Они еще немного помолчали.
- Ладно, пойду я… Твой отец меня уже, наверное, потерял… Доброй ночи.
- Доброй ночи.
***
С тех пор Васен ходил в парк почти каждый день. Его руки обрели легкость и уверенность, и он уже с удовольствием (а иногда и удивлением) слушал свои собственные импровизации.
Его тренировки сказались не только на навыке игры. Сам характера его, казалось, изменился. Там, где раньше он бы смолчал, Васен не боялся отстаивать собственное мнение, пусть даже оно шло бы наперекор всем и вся. На место раздражительности и беспокойства пришло умиротворение. Там где раньше Васен видел кучу раздражающих вопросов без ответа и пустоту, он теперь видел поле для исследования и море возможностей, а может быть и, кто знает, приглашение принять участие в приключениях.
Один только вопрос никак не хотел его оставить: почему, почему игра на собственных клавишах воспринимается как что-то низкое, недостойное и даже порочное? Почему люди так открещиваются от того, что является их частью? Точного ответа у Васена не было, но отчего-то ему казалось, что все это происходит от людской боязни самих себя. А вот уж из чего проистекает это, ему только предстояло узнать.
Одно он знал совершенно ясно – игра на себе необходима для психического здоровья и полноценной жизни, ибо, не зная себя, как ты можешь знать, что тебе нужно в этой жизни? Лежа ночью на кровати на левой щеке, Васен смотрел на кружевной узор света и тени на полу. Теперь он видел просто красоту. Он не разбирал ее на составные части, он просто любовался ей, принимая ее во всей ее полноте и неделимости. Не от того ли это, что он сам себя недавно принял всего целиком и полностью?..

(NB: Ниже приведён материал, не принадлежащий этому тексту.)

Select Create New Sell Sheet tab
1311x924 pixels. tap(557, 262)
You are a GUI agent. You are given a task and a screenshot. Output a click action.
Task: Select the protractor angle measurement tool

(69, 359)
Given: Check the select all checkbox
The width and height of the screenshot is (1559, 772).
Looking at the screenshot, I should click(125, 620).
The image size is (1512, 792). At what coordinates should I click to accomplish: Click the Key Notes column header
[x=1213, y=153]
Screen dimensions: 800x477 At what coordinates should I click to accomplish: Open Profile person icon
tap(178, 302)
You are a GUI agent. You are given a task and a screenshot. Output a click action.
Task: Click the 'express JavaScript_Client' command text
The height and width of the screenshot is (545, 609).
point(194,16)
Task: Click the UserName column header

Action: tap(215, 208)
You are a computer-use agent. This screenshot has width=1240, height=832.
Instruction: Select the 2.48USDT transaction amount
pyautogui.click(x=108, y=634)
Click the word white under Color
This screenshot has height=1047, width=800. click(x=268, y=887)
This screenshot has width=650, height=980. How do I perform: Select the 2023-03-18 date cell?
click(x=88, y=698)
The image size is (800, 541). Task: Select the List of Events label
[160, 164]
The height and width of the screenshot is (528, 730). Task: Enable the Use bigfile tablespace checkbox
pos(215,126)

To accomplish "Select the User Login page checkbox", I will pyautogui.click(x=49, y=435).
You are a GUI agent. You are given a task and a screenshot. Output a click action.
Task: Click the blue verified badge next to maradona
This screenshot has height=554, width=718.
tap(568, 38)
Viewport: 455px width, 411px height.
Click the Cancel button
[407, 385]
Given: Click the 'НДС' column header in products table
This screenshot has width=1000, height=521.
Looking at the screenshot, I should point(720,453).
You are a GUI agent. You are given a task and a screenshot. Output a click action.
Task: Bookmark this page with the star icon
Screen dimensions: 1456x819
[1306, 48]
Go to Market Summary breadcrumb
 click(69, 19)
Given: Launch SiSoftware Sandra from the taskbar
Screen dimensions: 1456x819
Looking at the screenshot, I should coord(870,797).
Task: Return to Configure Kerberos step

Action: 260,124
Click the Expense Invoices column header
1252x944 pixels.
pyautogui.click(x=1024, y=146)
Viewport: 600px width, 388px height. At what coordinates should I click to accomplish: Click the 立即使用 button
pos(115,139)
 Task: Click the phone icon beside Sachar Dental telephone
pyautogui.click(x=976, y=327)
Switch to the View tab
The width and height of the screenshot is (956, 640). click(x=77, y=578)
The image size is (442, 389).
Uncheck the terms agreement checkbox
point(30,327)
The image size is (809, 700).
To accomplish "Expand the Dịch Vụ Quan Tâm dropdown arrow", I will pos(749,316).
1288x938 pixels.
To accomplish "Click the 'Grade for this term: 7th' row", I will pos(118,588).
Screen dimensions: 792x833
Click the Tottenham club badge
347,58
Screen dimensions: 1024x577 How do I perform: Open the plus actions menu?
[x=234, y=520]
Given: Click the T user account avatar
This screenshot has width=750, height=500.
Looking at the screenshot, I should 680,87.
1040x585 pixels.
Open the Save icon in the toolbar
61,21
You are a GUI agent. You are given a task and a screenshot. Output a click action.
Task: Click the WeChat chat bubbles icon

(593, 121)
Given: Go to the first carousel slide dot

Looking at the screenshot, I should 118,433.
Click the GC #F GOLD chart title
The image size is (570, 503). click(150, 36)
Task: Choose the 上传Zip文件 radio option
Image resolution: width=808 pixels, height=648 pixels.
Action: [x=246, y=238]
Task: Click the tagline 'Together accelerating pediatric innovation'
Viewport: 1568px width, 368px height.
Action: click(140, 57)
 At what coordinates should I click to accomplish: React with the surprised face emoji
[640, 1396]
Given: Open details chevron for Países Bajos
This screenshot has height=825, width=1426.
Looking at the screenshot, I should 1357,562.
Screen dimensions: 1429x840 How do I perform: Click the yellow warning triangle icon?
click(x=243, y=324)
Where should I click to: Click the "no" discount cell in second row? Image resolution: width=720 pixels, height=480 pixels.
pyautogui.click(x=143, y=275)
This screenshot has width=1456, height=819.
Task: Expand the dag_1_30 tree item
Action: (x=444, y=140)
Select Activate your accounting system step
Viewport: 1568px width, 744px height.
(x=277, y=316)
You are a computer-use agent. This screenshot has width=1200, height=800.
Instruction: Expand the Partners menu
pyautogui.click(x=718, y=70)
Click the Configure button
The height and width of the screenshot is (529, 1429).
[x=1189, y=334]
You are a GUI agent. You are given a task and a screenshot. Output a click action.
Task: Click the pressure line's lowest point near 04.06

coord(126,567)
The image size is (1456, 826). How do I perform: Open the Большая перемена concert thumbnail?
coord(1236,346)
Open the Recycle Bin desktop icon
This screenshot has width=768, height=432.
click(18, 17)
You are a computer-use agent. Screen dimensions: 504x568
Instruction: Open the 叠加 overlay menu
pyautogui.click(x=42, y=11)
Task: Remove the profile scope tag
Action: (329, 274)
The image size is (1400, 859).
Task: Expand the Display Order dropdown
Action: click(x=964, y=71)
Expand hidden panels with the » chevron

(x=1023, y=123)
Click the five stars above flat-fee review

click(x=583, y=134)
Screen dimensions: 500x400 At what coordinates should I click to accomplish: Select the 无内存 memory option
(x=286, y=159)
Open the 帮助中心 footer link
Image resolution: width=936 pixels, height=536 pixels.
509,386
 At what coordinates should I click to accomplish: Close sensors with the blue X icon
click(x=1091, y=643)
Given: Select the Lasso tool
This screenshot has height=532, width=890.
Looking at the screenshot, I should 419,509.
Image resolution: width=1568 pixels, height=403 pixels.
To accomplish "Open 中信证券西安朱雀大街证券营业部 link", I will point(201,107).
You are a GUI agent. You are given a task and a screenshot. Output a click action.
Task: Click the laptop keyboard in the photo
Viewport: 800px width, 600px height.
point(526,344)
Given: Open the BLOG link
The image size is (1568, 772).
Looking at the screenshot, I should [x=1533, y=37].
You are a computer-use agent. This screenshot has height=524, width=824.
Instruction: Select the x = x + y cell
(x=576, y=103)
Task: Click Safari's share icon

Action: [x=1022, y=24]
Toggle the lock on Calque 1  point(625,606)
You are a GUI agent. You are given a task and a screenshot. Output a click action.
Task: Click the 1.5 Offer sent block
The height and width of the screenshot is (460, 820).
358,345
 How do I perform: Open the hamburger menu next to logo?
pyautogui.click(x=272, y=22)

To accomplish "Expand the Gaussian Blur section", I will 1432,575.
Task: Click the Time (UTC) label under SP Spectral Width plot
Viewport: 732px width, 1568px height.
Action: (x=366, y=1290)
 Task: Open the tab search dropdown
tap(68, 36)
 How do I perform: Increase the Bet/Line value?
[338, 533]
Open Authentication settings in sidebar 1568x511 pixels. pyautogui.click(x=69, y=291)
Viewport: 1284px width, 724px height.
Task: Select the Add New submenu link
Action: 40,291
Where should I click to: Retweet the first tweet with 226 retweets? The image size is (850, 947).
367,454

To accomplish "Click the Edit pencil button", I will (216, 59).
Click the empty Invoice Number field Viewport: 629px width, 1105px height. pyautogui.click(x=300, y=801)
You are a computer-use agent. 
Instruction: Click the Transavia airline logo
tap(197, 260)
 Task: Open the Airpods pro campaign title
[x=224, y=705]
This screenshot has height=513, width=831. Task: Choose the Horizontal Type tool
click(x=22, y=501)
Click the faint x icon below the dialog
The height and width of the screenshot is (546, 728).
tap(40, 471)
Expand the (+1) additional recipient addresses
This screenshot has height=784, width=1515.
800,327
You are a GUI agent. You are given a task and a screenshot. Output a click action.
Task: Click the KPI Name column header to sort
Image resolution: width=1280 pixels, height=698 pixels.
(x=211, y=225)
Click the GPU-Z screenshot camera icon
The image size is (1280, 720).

И он точно знал, что будет делать дальше. Он не хотел быть единоправным хранителем секрета счастья. Он хотел, чтобы как можно людей узнали о нем, поняли его, приняли его и сделали бы свои жизни полнее и счастливее…
Васен улыбнулся. Он наконец понял, что объединяет революционеров и партизан, ученых и учителей, кондитеров, певцов, писателей, бизнесменов.
Кажется, если смысл жизни и есть, то у всех людей он один: бороться за то, во что веришь.